BSA Motorcycles were made by BSA Cycles Ltd, under the BSA parent, until 1953 when the motorcycle business was moved into holding BSA Motorcycles Ltd. The first instance of intention to produce motorcycles was reported in The Motor Cycle, a British motorcycling journal, in July 1906. The first wholly BSA motorcycle, the 3 1/2 H.P. was built in 1910 and displayed at the first Olympia Show, London on 21 November in that year. Sir Hallewell Rogers, BSA Chairman, had informed the shareholders at the company's 1910 AGM in Birmingham "We have decided to put a motor-bicycle on the market for the coming season .... These machines will be on exhibit at the Cycle and Motor Show on November 21st, after which date we look forward to commencing delivery". The machines were available for the 1911 season and entire production sold out. BSA had previously acquired a commercially available engine in 1905 and fitted it to one of their bicycle frames and discovered at first hand the problems that needed to be overcome.
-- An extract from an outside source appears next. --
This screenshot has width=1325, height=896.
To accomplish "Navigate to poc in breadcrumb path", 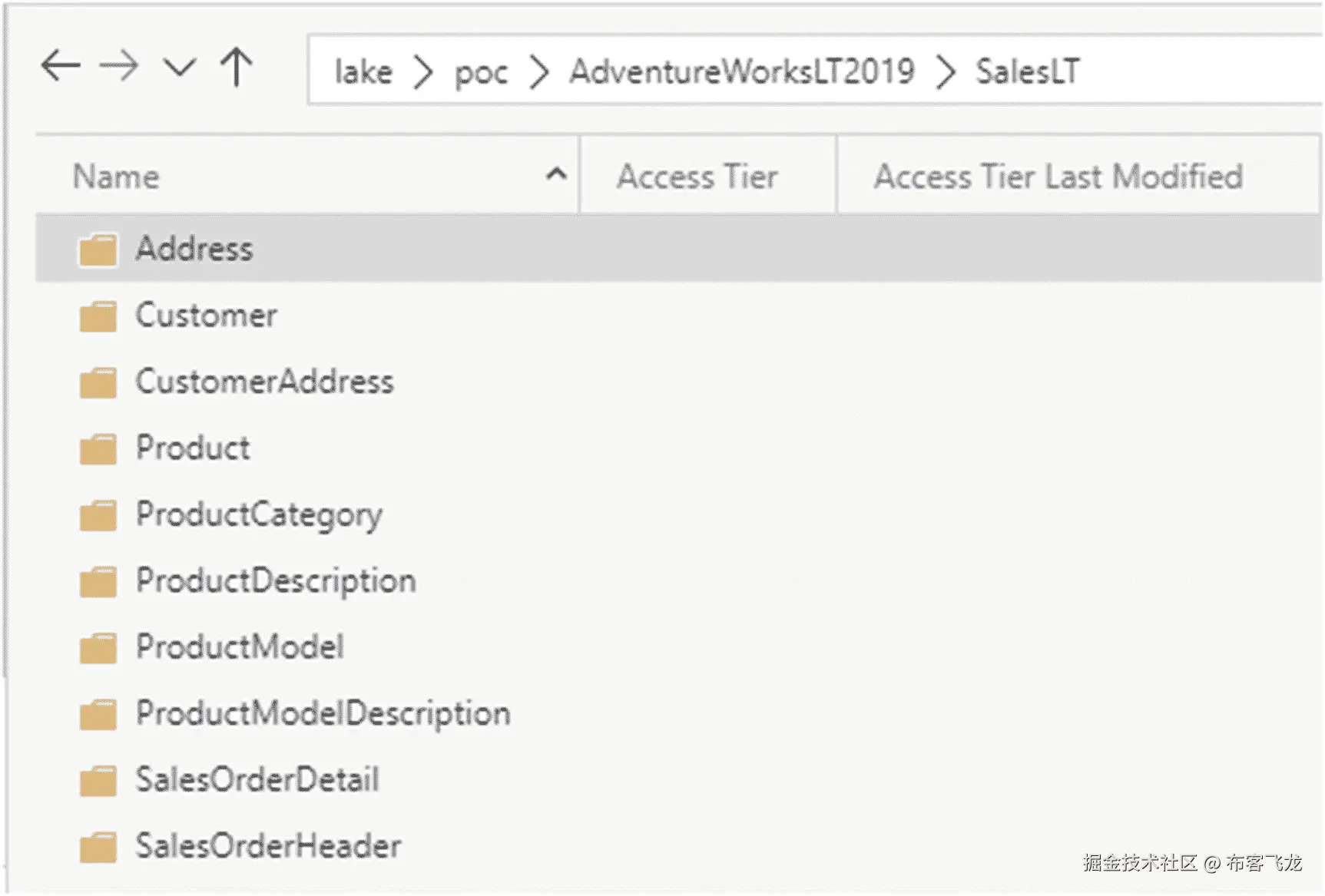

BSA Cycles Ltd was set up as a subsidiary company in 1919 under Managing Director Charles Hyde to manufacture both bicycles and motorcycles.

===Civilian firearms===
- The 1906 war office pattern rifle
- The Sportsman series of .22 Long Rifle bolt-action rifles
- Various Martini action target .22lr rifles
- The Ralock and Armatic semi automatic .22lr rifles
- Various bolt action hunting rifles

==Trademarks==
Rights to the motorcycle brand went to Norton Villiers Triumph and on its liquidation were purchased by BSA Company. Rights to the guns brand were acquired by Gamo for its new subsidiary, BSA Guns (UK) Limited.

== In popular culture ==
The Birmingham Small Arms Company (BSA) plays a prominent role in the inaugural season of the British crime drama series Peaky Blinders, as well as in subsequent seasons, where it serves as a focal point for armaments production, and as the day-to-day workplace of a number of characters.